The latest game from developer germfood offers the similar retro aesthetics of their other titles. The visuals are gloriously old-fashioned and suit the simple gameplay. Essentially, once players start their shift they must stock 10 shelves before the timer runs out and the shift ends and the store closes. Sounds simple enough, right? It would be, but then there are those pesky titular consumers. What results has been making the rounds on the usual Let’s Play horror channels, Markiplier among them.

Once the store opens, the consumers spawn in and run, walk, jumping jack, or ride their electric scooters around and will stop you to demand that you show them where a specific item or aisle is. Sometimes you get lucky and it’s one or two aisles over, but often the consumer demands something on the other side of the store. You have three tries to take them to the right area, and as you stock more shelves, you have less time to take care of the request. One of the prompts from a mother consumer is that she lost her baby, and finding and returning it in time as the game goes on grows to be near-impossible.

As you dash around the store, mind in a frenzy, it gets harder to remember where each aisle is and where the remaining boxes may be.
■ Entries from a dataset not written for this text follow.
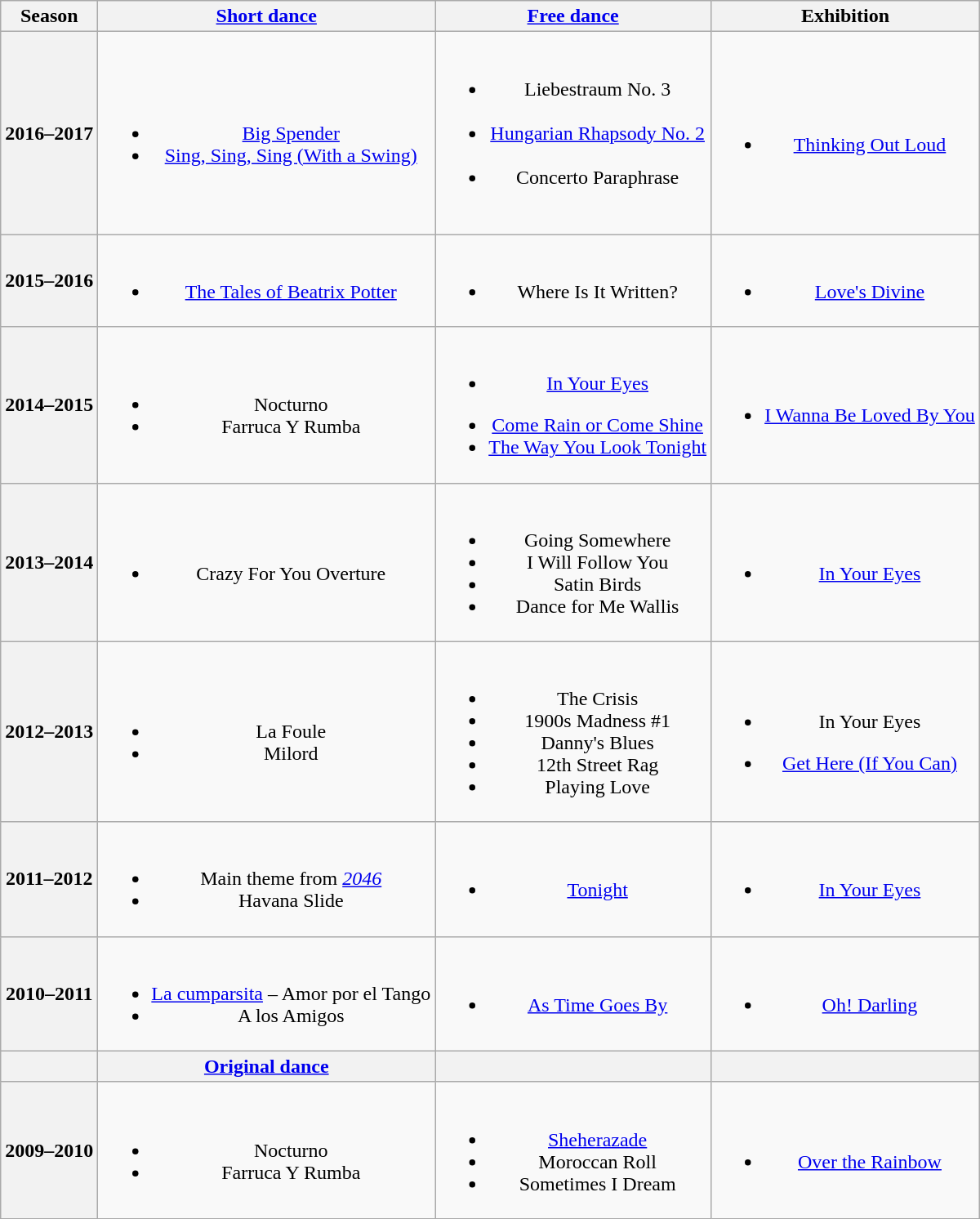
Where Is It Written? (573, 281)
Exhibition (846, 16)
2011–2012 (49, 879)
The Crisis1900s Madness #1Danny's Blues12th Street RagPlaying Love (573, 732)
Big SpenderSing, Sing, Sing (With a Swing) (266, 133)
La cumparsita – Amor por el TangoA los Amigos (266, 993)
In Your EyesGet Here (If You Can) (846, 732)
Free dance (573, 16)
Over the Rainbow (846, 1150)
Liebestraum No. 3Hungarian Rhapsody No. 2Concerto Paraphrase (573, 133)
As Time Goes By (573, 993)
Going SomewhereI Will Follow YouSatin BirdsDance for Me Wallis (573, 562)
2013–2014 (49, 562)
Short dance (266, 16)
2016–2017 (49, 133)
Original dance (266, 1066)
2010–2011 (49, 993)
2009–2010 (49, 1150)
La FouleMilord (266, 732)
2012–2013 (49, 732)
Oh! Darling (846, 993)
The Tales of Beatrix Potter (266, 281)
Season (49, 16)
Main theme from 2046Havana Slide (266, 879)
I Wanna Be Loved By You (846, 405)
In Your EyesCome Rain or Come ShineThe Way You Look Tonight (573, 405)
Thinking Out Loud (846, 133)
Love's Divine (846, 281)
Crazy For You Overture (266, 562)
2014–2015 (49, 405)
SheherazadeMoroccan RollSometimes I Dream (573, 1150)
Tonight (573, 879)
2015–2016 (49, 281)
The only respite is offered in any of the employees-only areas which the consumers cannot enter, though they too are scattered and lock up once a customer has asked you for something. Upon successfully restocking ten shelves,  the player is praised by a rather creepy manager. If they fail, the lights go out and that manager bee-lines it toward them, resulting in a firing on the spot – in classic jump-scare fashion.

The art style adds to the creep factor in what could definitely be considered a horror game. The strange sound design and overall anxiety one feels while playing complement this, but once players get in the zone of quickly stocking shelves and then ducking into the employees-only areas to hide for a few seconds, it’s a blast despite the steep challenge. It controls well too, even when clicking and dragging to move things from boxes to the shelves. 

Indie horror games have always excelled at offering unique, bite-sized experiences that can be completed in a couple of hours. Night of the Consumers is among their ranks, with a fresh premise and style that emphasizes just how awful working retail can be. It’s brief, challenging, and fun, with a great personality to boot. For the low price of $1.93, curious players can spend quarantine reminiscing on the world before social-distancing, wherein as many retail employees know, no one is ever afraid to get in your face.